James Bergeson

Personal information
- Full name: James Hunter Bergeson
- Born: March 21, 1961 (age 65) Newport Beach, California, U.S.
- Occupation(s): Owner, equipment rental business
- Height: 183 cm (6 ft 0 in)
- Weight: 86 kg (190 lb)
- Spouse: Fran
- Children: 2

Sport
- Sport: Water Polo
- Position: Driver (WP) (Most likely)
- College team: Stanford University
- Coached by: Bill Barnett (Newport High, Olympics) Dante Dettamanti (Stanford)

Medal record
Men's water polo
Representing the United States
Olympic Games
| Silver medal – second place | 1988 Seoul | Men's water polo |

= James Bergeson =

American water polo player (born 1961)

James Hunter Bergeson (born March 21, 1961, in Newport Beach, California) is a former water polo player who competed for Stanford and won the silver medal in Men's water polo for the United States at the 1988 Summer Olympics in Seoul, South Korea. In later life, he owned and started an equipment rental business. In 2002, he was inducted into the USA Water Polo Hall of Fame.

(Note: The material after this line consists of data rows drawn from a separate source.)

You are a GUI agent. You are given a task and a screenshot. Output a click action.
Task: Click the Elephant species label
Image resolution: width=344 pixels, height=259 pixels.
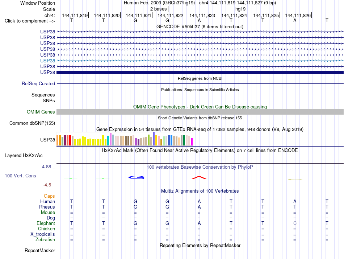46,223
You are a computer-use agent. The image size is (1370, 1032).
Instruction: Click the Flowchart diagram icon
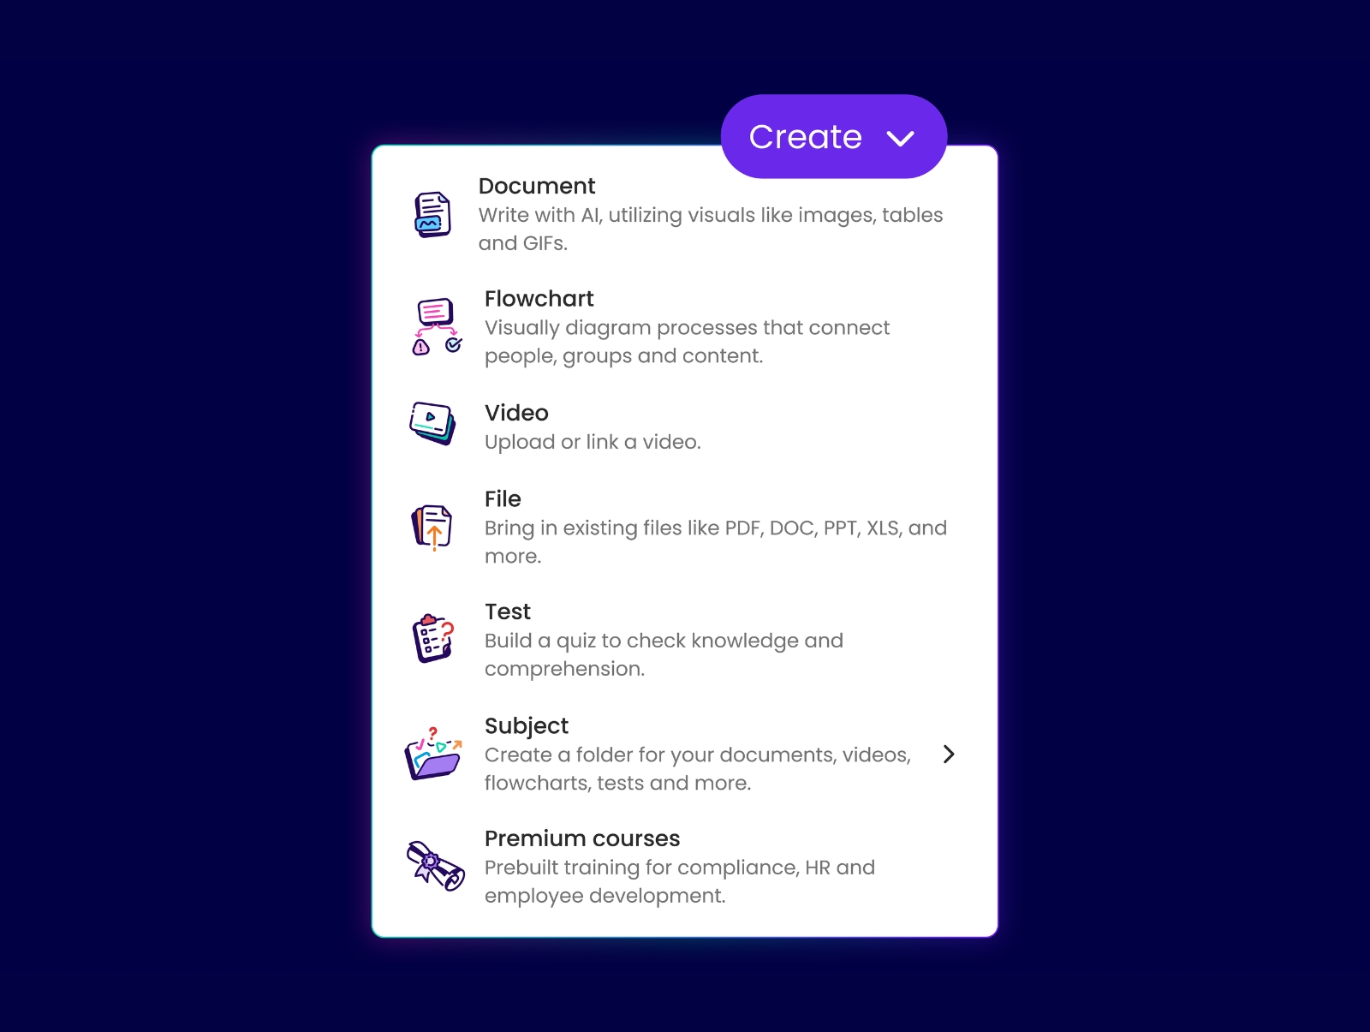coord(437,326)
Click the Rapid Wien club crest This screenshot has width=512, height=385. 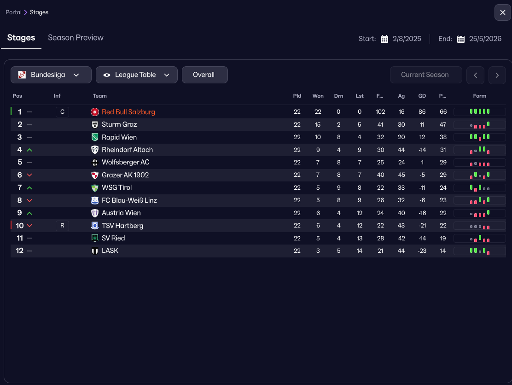pyautogui.click(x=95, y=137)
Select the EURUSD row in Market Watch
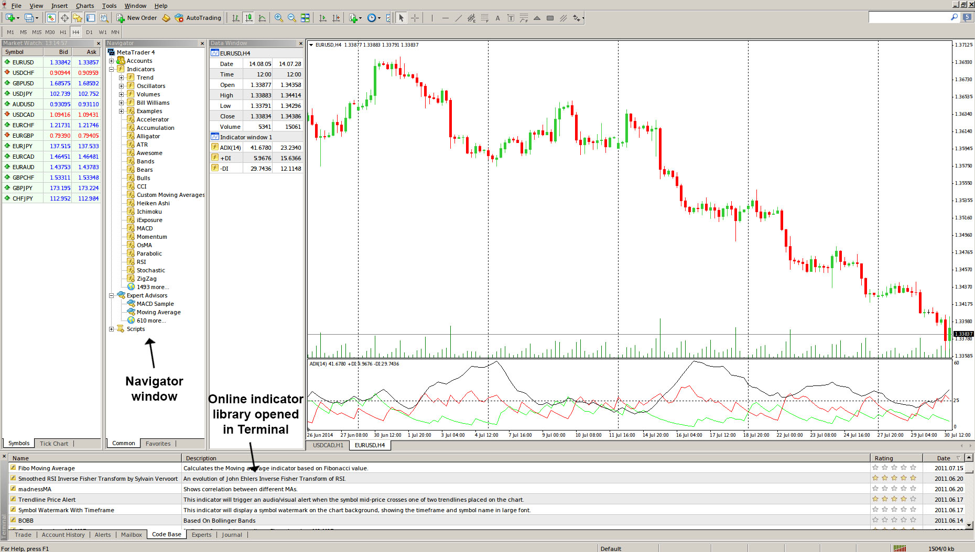The image size is (975, 552). click(23, 62)
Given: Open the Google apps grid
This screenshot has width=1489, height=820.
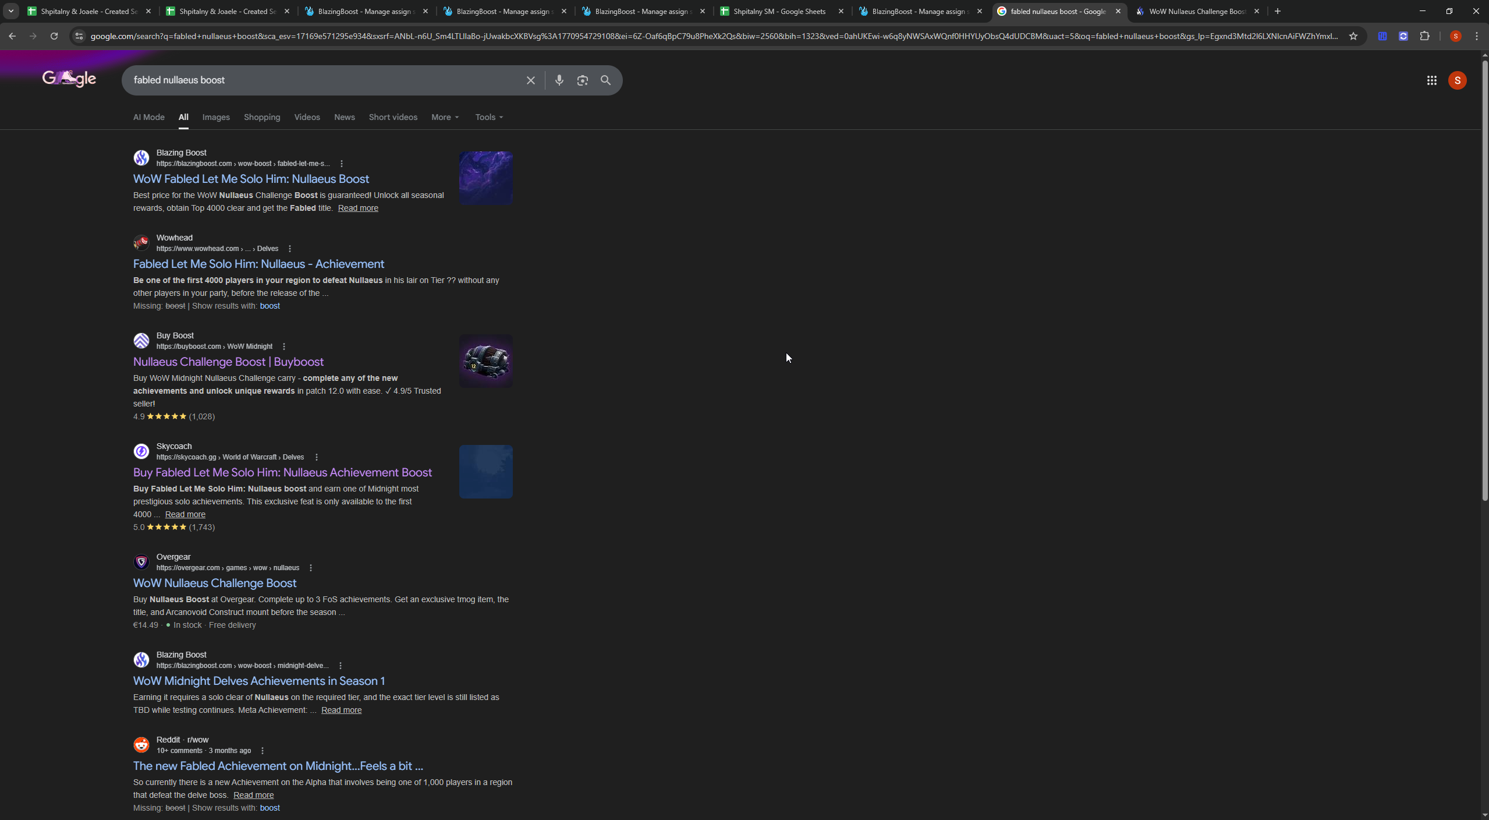Looking at the screenshot, I should pyautogui.click(x=1431, y=80).
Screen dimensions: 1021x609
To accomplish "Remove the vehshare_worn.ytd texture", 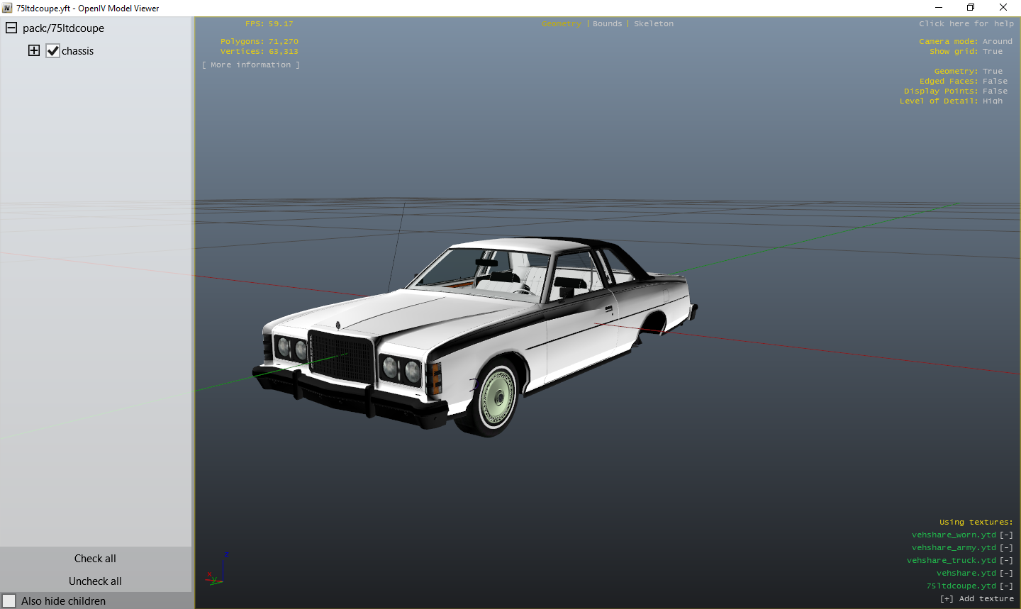I will tap(1006, 534).
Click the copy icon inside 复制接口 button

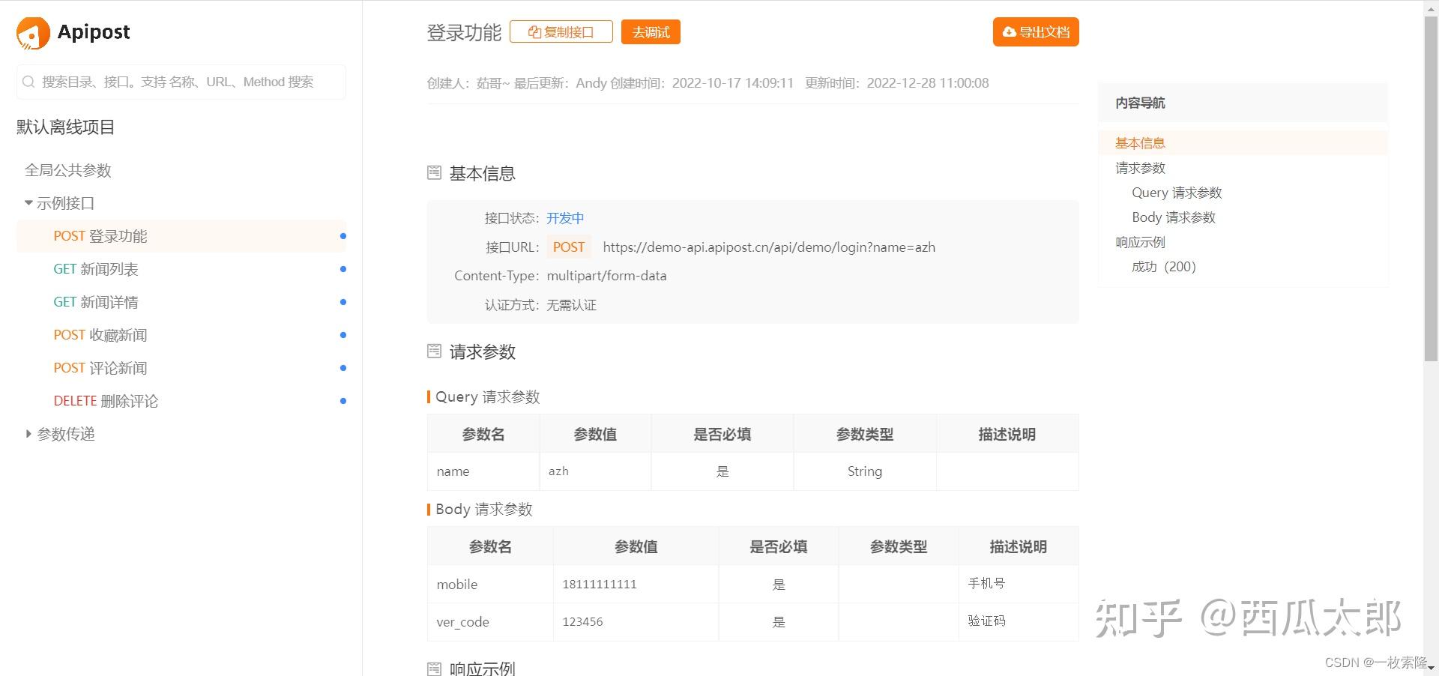(534, 31)
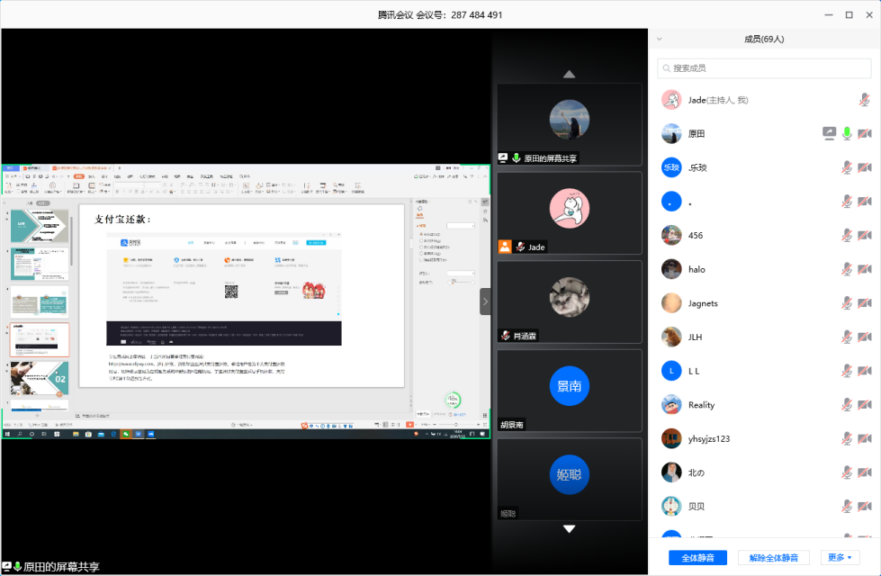This screenshot has height=576, width=881.
Task: Click the muted microphone icon for Jagnets
Action: point(847,303)
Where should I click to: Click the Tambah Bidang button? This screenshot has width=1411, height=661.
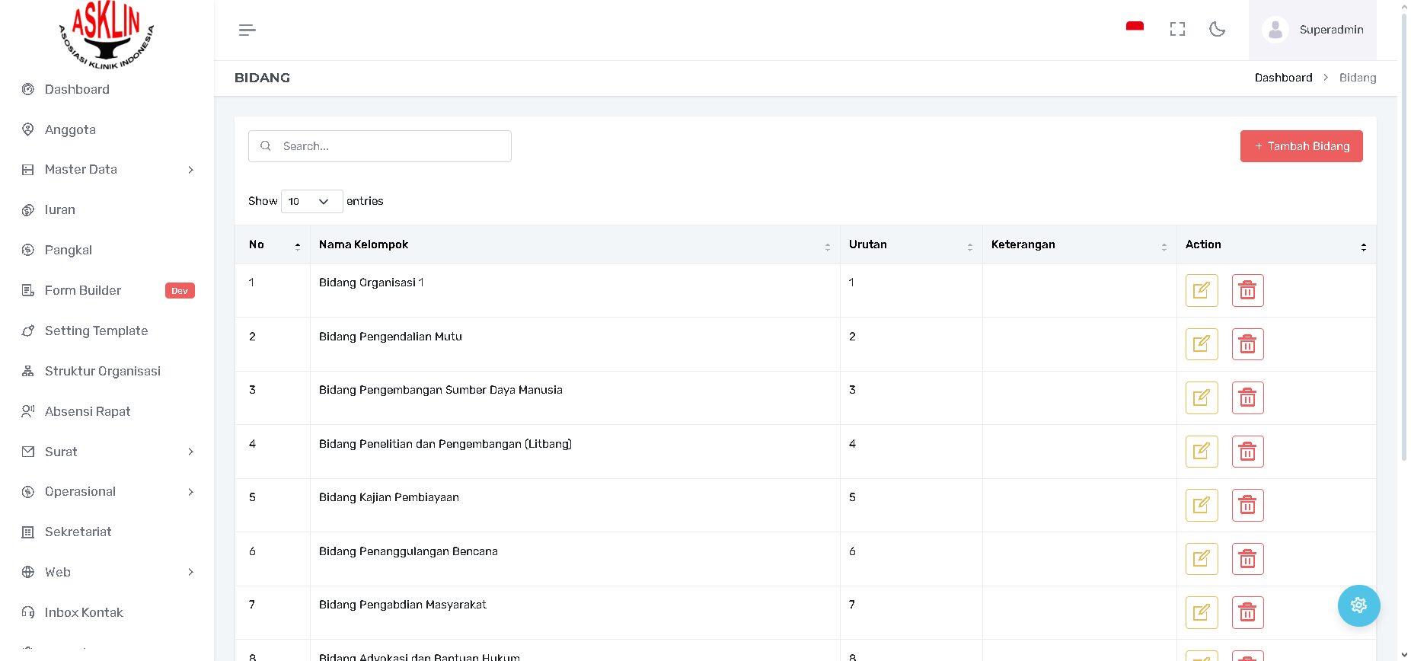point(1301,146)
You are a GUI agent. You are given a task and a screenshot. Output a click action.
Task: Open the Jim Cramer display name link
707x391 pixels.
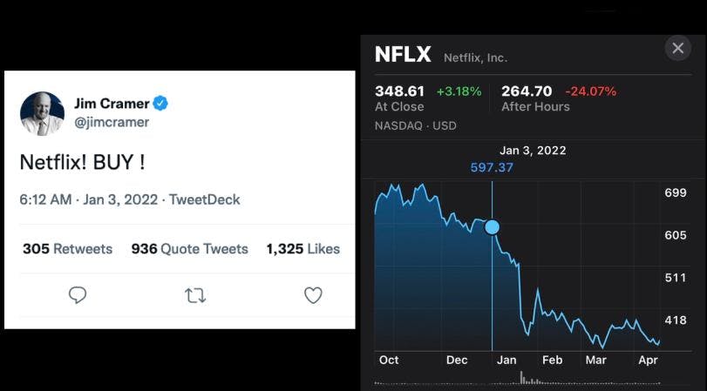point(112,104)
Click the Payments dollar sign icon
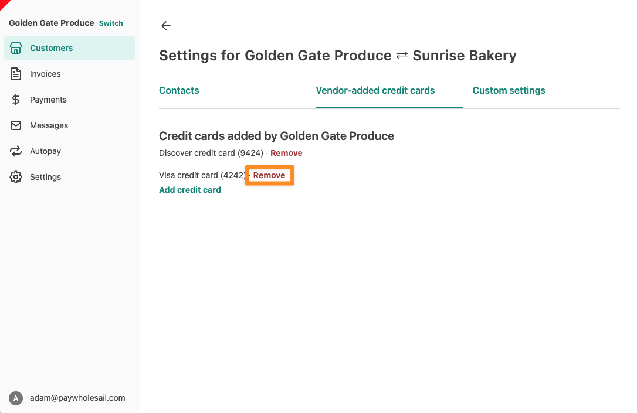 coord(16,100)
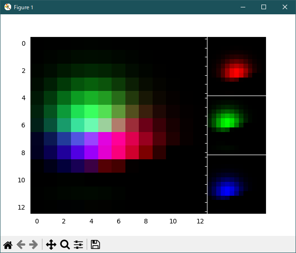Click the Figure 1 window title
The height and width of the screenshot is (253, 296).
coord(24,7)
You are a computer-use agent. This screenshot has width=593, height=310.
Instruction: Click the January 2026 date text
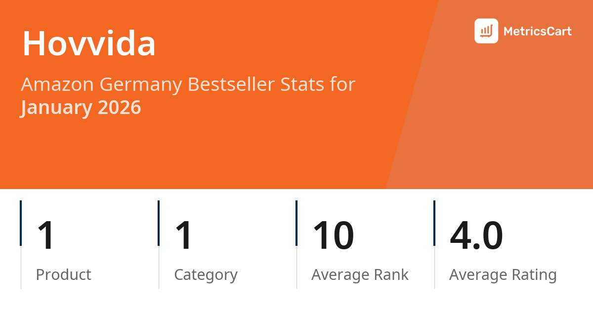tap(81, 107)
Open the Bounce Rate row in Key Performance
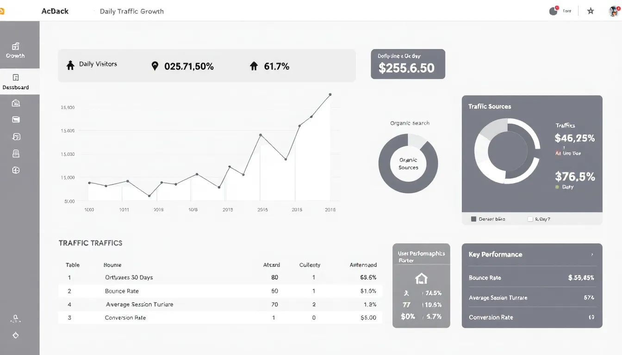 click(531, 278)
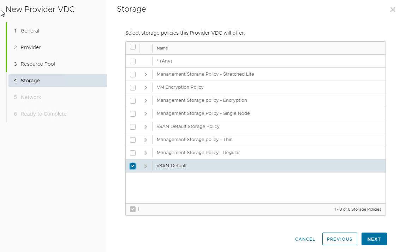Viewport: 400px width, 252px height.
Task: Expand Management Storage policy - Thin row
Action: pos(145,140)
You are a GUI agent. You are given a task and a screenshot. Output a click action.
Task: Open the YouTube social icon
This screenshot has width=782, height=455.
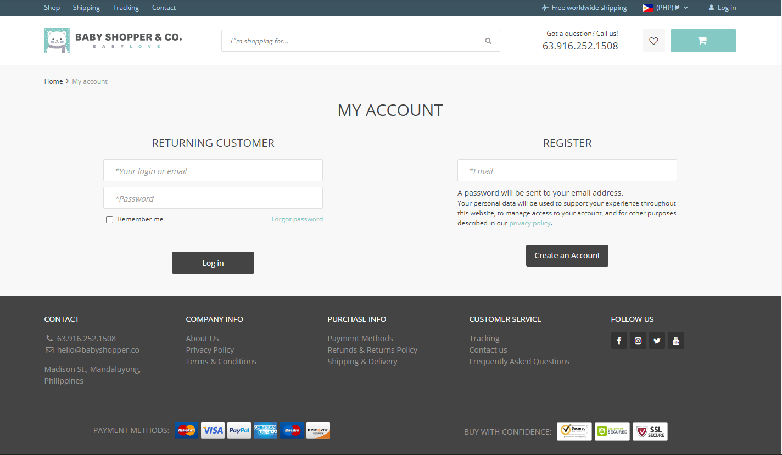coord(676,341)
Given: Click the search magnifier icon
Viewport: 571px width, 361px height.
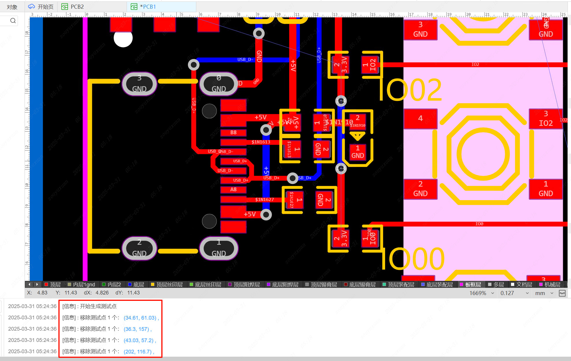Looking at the screenshot, I should point(13,21).

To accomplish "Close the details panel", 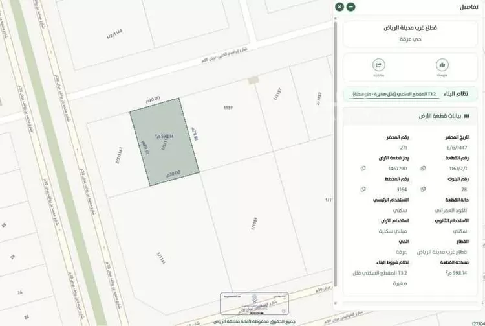I will pyautogui.click(x=340, y=6).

James Bergeson was born March 21, 1961 in Newport Beach, California, and attended and played water polo for Newport Harbor High School from around 1976-1979 where he was coached by long-serving Newport High coach and USA Water Polo Hall of Fame member Bill Barnett. As a High School upperclassman in 1978, he was voted to the Citizen Savings All-CIF Southern Section 4A Water Polo Team, and was also named a Most Valuable Player. While an athlete at Newport Harbor High, Bergeson received the honor of being named a High School All American.

== Stanford University ==
Bergeson attended classes and played water polo for Stanford University from 1979-1983, where he was coached by Dante Dettamanti and was an All American four times. He was part of the Stanford team that won the NCAA national title in Water Polo in 1980 and 1981, with the team finishing second in 1983. With his frequent scoring, Bergeson likely played primarily as a perimeter Driver, where he could take advantage of his speed and shooting accuracy. As a driver, he would generally play or line up even with the ends of the goals, allowing him to score and give scoring assists frequently.

Benefitting from his water polo experience while playing for Stanford University, Bergeson was part of the U.S. National Water Polo team from 1982-1988. He played for the U.S. Junior National team from around 1982-1987.

==1988 Olympic silver medal==
As coached by U.S. Olympic Coach Bill Barnett, at the September, 1988 Olympics in Seoul, Korea, Bergeson was part of the U.S. Water Polo team that won the silver medal in the 1988 Olympic Men's water polo competition. Pre-Olympic favorite Yugoslavia and the U.S. team were part of group play in their first Olympic match, where the U.S. team bettered Yugoslavia 7-6. But Yugoslavia performed better in the remaining rounds of group play, with the U.S. team recording a loss to the team from Spain in a score of 9-7. With more overall goals, the Yugoslavian and U.S. teams both advanced to the semi-final rounds, where they each won their first match and were later paired in the final match for the gold medal. The U.S. final match with Yugoslavia was tied 6-6 in regular play, but in overtime Yugoslavia took a 9-6 lead making the first three goals, and later won the gold medal with a 9-7 overtime win. The team from the Soviet Union took the bronze, and the West German team placed fourth.

===International competition highlights===
In international competition, Bergeson won a gold medal at the 1987 Pan American Games in Indianapolis, Indiana, as part of the U.S. National team. In the 1982 and 1986 World Championships, he competed for the US, and in 1985 and 1987 represented America as part of the World Cup team.

Bergeson is married to wife Fran and has two children.

===Honors===
Bergeson was named to the USA Water Polo Hall of Fame in 2002, and was announced as part of a California Interscholastic Federation Water Polo All-Century team in 2014.

In his later career, Bergeson started a rental business that serviced both private individuals and companies.